12 Responses to Planning for my Winter Vacation

  1. Terry says:

    it doesn’t seem possible that plans are being made for the winter vacation. Where does the time go???? Everything will work out for you, I can just feel it

    • Thanks, Terry. Yes, the summer has flown and already I miss it! I am pretty confident about the caregivers we have now, but there is always the worry about sudden illness. I just have to act as if dad will continue to do well and make plans accordingly. Plans can change in an instant, but meanwhile I keep moving forward.

  2. boomer98053 says:

    You prove to everyone that whether you are actively caring for a family member at home, or are the off-site care manager (and on-site visitor) for a loved one who lives in a facility, you are still involved in the compassionate act of caregiving. It’s a 24/7 process that you appear to be doing quite well.

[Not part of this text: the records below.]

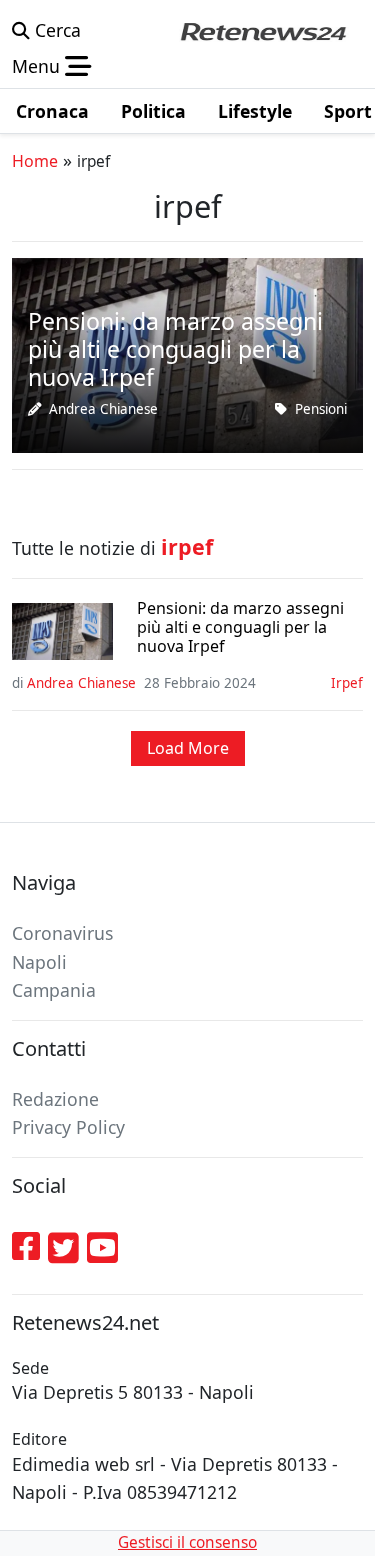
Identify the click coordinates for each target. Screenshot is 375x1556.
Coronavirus (62, 933)
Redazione (55, 1099)
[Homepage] (263, 30)
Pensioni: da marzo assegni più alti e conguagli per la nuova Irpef (240, 628)
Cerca (55, 30)
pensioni (321, 409)
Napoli (39, 962)
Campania (54, 990)
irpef (347, 683)
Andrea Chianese (103, 409)
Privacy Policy (68, 1127)
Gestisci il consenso (187, 1542)
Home (35, 161)
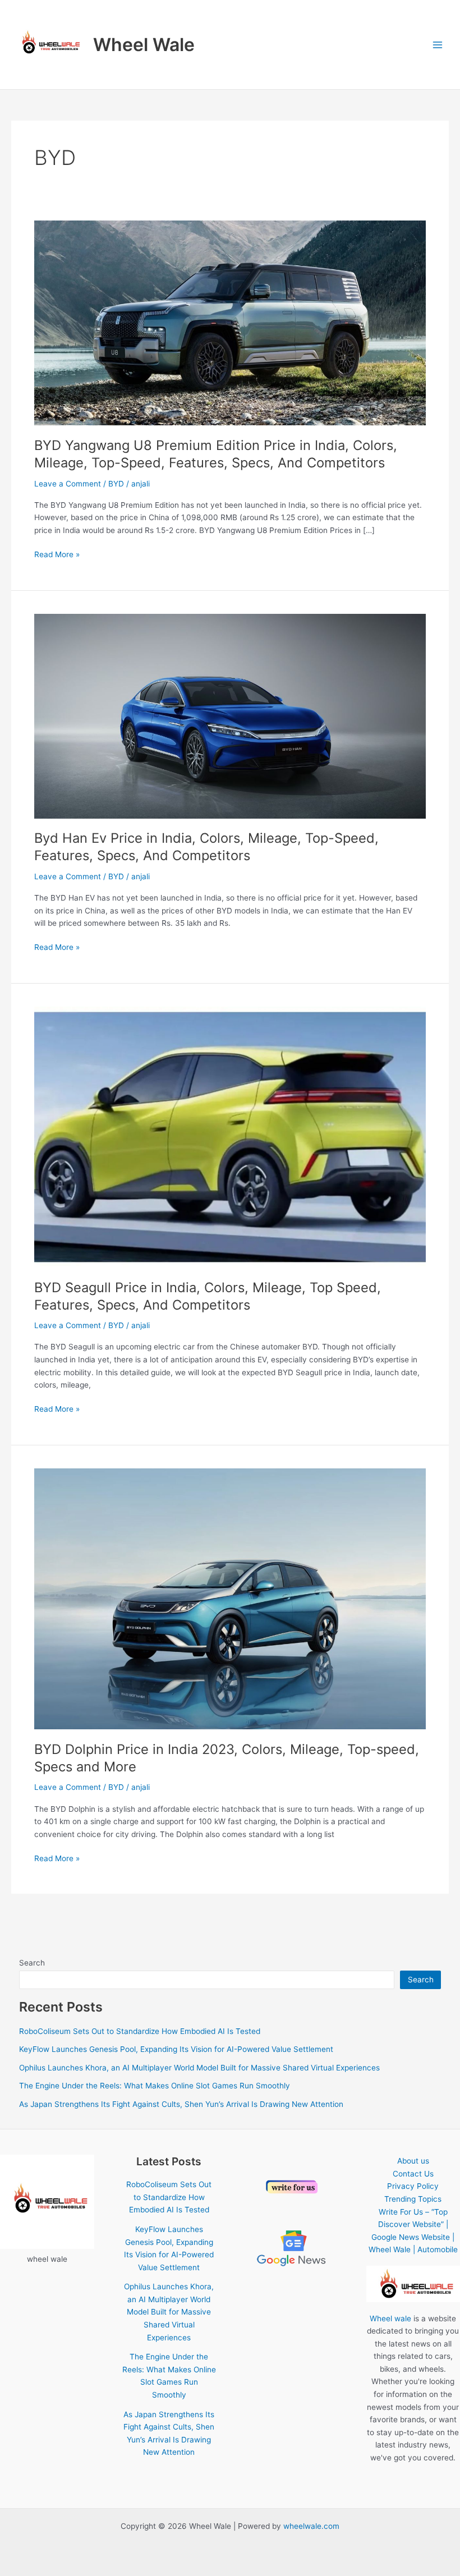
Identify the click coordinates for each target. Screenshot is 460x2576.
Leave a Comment (67, 483)
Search (32, 1962)
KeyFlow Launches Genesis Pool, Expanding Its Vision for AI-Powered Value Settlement (176, 2049)
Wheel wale (390, 2318)
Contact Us (413, 2173)
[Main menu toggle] (437, 44)
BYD (116, 483)
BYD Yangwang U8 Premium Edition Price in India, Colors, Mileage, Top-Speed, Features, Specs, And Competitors (215, 454)
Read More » (57, 555)
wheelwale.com (311, 2526)
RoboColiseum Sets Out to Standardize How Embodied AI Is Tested (139, 2031)
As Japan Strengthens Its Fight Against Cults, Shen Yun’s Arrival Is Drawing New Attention (181, 2104)
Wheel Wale (144, 45)
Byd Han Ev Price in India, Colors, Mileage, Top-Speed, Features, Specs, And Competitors (206, 847)
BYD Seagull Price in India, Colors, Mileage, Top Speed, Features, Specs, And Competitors (207, 1296)
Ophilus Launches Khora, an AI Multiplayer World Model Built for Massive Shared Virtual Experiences (199, 2067)
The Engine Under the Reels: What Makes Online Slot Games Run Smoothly (154, 2085)
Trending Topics (412, 2198)
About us (413, 2160)
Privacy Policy (413, 2186)
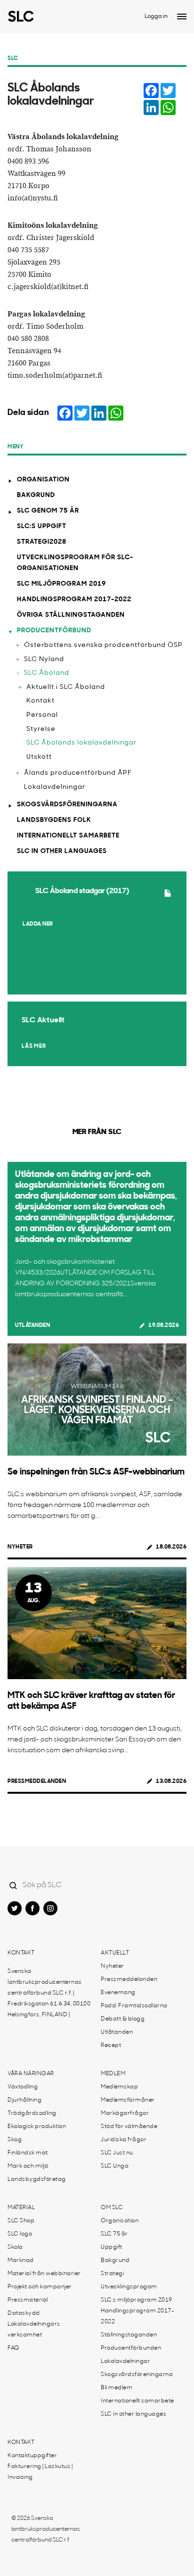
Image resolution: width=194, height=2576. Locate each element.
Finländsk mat (28, 2153)
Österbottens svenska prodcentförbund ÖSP (103, 645)
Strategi (112, 2274)
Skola (15, 2247)
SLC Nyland (44, 659)
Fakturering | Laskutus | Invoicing (40, 2472)
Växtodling (23, 2087)
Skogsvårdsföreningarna (67, 804)
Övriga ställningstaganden (71, 615)
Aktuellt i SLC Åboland (65, 687)
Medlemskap (119, 2087)
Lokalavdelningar (54, 787)
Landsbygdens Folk (54, 820)
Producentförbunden (131, 2348)
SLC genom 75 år (48, 510)
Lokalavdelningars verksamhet (34, 2329)
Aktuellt (115, 1953)
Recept (111, 2045)
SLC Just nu (117, 2153)
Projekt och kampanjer (40, 2287)
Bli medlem (116, 2388)
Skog (15, 2140)
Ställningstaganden (129, 2335)
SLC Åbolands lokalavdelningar (81, 742)
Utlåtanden (32, 1325)
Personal (42, 715)
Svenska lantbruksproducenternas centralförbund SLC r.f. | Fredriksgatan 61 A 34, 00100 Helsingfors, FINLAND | (49, 1993)
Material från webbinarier (44, 2274)
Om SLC (112, 2208)
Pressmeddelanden (37, 1781)
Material (21, 2208)
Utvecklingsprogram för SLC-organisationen (75, 563)
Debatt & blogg (123, 2019)
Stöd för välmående (129, 2126)
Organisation (43, 479)
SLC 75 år (114, 2234)
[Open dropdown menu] (181, 16)
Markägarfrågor (125, 2113)
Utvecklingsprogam (129, 2287)
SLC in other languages (62, 851)
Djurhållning (24, 2100)
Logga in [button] (156, 16)
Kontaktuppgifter (32, 2456)
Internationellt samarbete (68, 835)
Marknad (21, 2260)
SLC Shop (21, 2221)
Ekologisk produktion (37, 2126)
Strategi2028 (41, 542)
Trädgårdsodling (32, 2113)
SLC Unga (115, 2166)
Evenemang (118, 1993)
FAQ (13, 2348)
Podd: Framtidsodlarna (134, 2006)
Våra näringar (31, 2074)
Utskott (39, 757)
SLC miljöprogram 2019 (61, 584)
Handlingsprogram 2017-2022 (74, 599)
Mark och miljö (28, 2166)
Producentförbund (54, 630)
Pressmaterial (28, 2300)
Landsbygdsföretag (37, 2179)
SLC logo (20, 2234)
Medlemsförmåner (128, 2100)
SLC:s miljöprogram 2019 (136, 2300)
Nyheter (20, 1547)
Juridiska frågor (123, 2140)
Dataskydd (24, 2313)
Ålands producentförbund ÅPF (78, 773)
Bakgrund (36, 495)
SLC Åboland (46, 673)
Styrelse (41, 729)
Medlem (113, 2074)
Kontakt (40, 700)
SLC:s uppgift (41, 526)
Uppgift (111, 2247)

    • Thanks, Irene. Yes, even though he doesn’t live in my home, I think about dad constantly and plan for all contingencies. I am glad to have him nearby though. It was harder when he and mom were living hundreds of mles away!

  3. Kathy says:

    You are an inspiration to me, the way you care for your dad and make sure his needs are met. Your comment about your dad just sitting in his recliner when your mom was alive brought back something my dad said to me shortly after my mom died. He said that he missed her presence in the house – that they could be in different rooms, doing different things, but she was there in the house with him and that’s what mattered. Seems like you have a good group of companions lined up to help with your dad. Take care. Kathy

  4. jmgoyder says:

    Anthony has become quite moodswingy.

  5. Children become the caregivers and it’s hard, but worth it.